Content starts

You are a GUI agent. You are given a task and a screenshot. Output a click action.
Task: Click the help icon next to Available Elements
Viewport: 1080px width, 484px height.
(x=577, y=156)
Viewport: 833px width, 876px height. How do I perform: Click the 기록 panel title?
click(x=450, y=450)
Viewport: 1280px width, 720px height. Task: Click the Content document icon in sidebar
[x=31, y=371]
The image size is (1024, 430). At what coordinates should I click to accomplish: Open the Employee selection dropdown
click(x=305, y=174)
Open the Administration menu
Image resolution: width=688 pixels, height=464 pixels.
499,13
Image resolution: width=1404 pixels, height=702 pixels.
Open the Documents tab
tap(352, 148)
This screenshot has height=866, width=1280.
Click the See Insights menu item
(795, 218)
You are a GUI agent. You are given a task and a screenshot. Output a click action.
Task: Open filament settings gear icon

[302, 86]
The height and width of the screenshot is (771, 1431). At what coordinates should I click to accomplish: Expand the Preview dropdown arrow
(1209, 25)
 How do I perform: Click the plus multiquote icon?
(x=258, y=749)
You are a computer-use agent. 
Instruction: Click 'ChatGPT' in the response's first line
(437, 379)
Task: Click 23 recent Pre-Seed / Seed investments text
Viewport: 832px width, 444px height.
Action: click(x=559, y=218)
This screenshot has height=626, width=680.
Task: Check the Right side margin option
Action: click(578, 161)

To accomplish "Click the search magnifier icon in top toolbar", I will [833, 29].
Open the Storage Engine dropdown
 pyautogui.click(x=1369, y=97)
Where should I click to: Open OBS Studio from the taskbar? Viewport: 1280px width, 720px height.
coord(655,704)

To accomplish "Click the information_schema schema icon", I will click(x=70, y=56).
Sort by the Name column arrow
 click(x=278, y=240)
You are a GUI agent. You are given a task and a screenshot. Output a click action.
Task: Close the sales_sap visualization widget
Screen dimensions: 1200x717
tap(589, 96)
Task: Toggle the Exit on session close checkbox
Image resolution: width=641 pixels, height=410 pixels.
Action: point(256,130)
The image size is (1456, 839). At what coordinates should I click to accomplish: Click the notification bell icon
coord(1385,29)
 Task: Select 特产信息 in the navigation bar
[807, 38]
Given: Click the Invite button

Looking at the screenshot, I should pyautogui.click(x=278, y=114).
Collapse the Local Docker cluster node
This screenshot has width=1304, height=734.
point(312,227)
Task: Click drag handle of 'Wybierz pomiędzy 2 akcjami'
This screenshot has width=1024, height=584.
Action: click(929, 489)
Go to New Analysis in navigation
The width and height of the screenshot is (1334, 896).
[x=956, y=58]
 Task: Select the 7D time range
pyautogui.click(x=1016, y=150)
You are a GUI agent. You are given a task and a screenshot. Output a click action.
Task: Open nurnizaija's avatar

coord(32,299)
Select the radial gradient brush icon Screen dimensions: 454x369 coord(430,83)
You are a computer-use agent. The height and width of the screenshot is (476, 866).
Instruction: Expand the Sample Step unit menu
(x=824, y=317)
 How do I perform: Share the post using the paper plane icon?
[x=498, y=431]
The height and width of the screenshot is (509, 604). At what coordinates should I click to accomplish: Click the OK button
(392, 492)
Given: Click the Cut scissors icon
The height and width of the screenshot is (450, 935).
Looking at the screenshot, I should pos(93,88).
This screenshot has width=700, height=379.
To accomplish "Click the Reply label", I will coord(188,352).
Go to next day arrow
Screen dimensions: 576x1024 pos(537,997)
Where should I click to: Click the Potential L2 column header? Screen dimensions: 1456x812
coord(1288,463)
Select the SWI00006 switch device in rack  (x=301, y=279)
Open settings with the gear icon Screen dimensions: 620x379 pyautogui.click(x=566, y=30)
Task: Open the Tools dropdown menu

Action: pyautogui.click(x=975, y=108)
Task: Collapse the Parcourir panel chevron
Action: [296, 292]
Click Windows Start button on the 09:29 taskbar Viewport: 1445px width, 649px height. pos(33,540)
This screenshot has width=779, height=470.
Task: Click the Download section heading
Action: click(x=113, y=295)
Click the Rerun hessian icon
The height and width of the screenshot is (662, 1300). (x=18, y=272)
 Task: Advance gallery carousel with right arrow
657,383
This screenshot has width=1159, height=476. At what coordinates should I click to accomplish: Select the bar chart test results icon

Content ends

_WORK TASK:_ Each line above is to be copied exactly as written.

_ANSWER TO THIS EXERCISE:_
You are a GUI agent. You are given a task and a screenshot. Output a click action.
Task: Click the help icon next to Available Elements
Viewport: 1080px width, 484px height.
(x=577, y=156)
Viewport: 833px width, 876px height. How do I perform: Click the 기록 panel title?
click(x=450, y=450)
Viewport: 1280px width, 720px height. Task: Click the Content document icon in sidebar
[x=31, y=371]
The image size is (1024, 430). At what coordinates should I click to accomplish: Open the Employee selection dropdown
click(x=305, y=174)
Open the Administration menu
Image resolution: width=688 pixels, height=464 pixels.
499,13
Image resolution: width=1404 pixels, height=702 pixels.
Open the Documents tab
tap(352, 148)
This screenshot has height=866, width=1280.
Click the See Insights menu item
(795, 218)
You are a GUI agent. You are given a task and a screenshot. Output a click action.
Task: Open filament settings gear icon

[302, 86]
The height and width of the screenshot is (771, 1431). At what coordinates should I click to accomplish: Expand the Preview dropdown arrow
(1209, 25)
 How do I perform: Click the plus multiquote icon?
(x=258, y=749)
You are a computer-use agent. 
Instruction: Click 'ChatGPT' in the response's first line
(437, 379)
Task: Click 23 recent Pre-Seed / Seed investments text
Viewport: 832px width, 444px height.
Action: click(x=559, y=218)
This screenshot has height=626, width=680.
Task: Check the Right side margin option
Action: click(578, 161)

To accomplish "Click the search magnifier icon in top toolbar", I will [833, 29].
Open the Storage Engine dropdown
 pyautogui.click(x=1369, y=97)
Where should I click to: Open OBS Studio from the taskbar? Viewport: 1280px width, 720px height.
coord(655,704)

To accomplish "Click the information_schema schema icon", I will click(x=70, y=56).
Sort by the Name column arrow
 click(x=278, y=240)
You are a GUI agent. You are given a task and a screenshot. Output a click action.
Task: Close the sales_sap visualization widget
Screen dimensions: 1200x717
tap(589, 96)
Task: Toggle the Exit on session close checkbox
Image resolution: width=641 pixels, height=410 pixels.
Action: point(256,130)
The image size is (1456, 839). At what coordinates should I click to accomplish: Click the notification bell icon
coord(1385,29)
 Task: Select 特产信息 in the navigation bar
[807, 38]
Given: Click the Invite button

Looking at the screenshot, I should pyautogui.click(x=278, y=114).
Collapse the Local Docker cluster node
This screenshot has width=1304, height=734.
point(312,227)
Task: Click drag handle of 'Wybierz pomiędzy 2 akcjami'
This screenshot has width=1024, height=584.
Action: click(929, 489)
Go to New Analysis in navigation
The width and height of the screenshot is (1334, 896).
[x=956, y=58]
 Task: Select the 7D time range
pyautogui.click(x=1016, y=150)
You are a GUI agent. You are given a task and a screenshot. Output a click action.
Task: Open nurnizaija's avatar

coord(32,299)
Select the radial gradient brush icon Screen dimensions: 454x369 coord(430,83)
You are a computer-use agent. The height and width of the screenshot is (476, 866).
Instruction: Expand the Sample Step unit menu
(x=824, y=317)
 How do I perform: Share the post using the paper plane icon?
[x=498, y=431]
The height and width of the screenshot is (509, 604). At what coordinates should I click to accomplish: Click the OK button
(392, 492)
Given: Click the Cut scissors icon
The height and width of the screenshot is (450, 935).
Looking at the screenshot, I should pos(93,88).
This screenshot has width=700, height=379.
To accomplish "Click the Reply label", I will coord(188,352).
Go to next day arrow
Screen dimensions: 576x1024 pos(537,997)
Where should I click to: Click the Potential L2 column header? Screen dimensions: 1456x812
coord(1288,463)
Select the SWI00006 switch device in rack  (x=301, y=279)
Open settings with the gear icon Screen dimensions: 620x379 pyautogui.click(x=566, y=30)
Task: Open the Tools dropdown menu

Action: pyautogui.click(x=975, y=108)
Task: Collapse the Parcourir panel chevron
Action: [296, 292]
Click Windows Start button on the 09:29 taskbar Viewport: 1445px width, 649px height. pos(33,540)
This screenshot has width=779, height=470.
Task: Click the Download section heading
Action: click(x=113, y=295)
Click the Rerun hessian icon
The height and width of the screenshot is (662, 1300). (x=18, y=272)
 Task: Advance gallery carousel with right arrow
657,383
This screenshot has width=1159, height=476. At what coordinates should I click to accomplish: Select the bar chart test results icon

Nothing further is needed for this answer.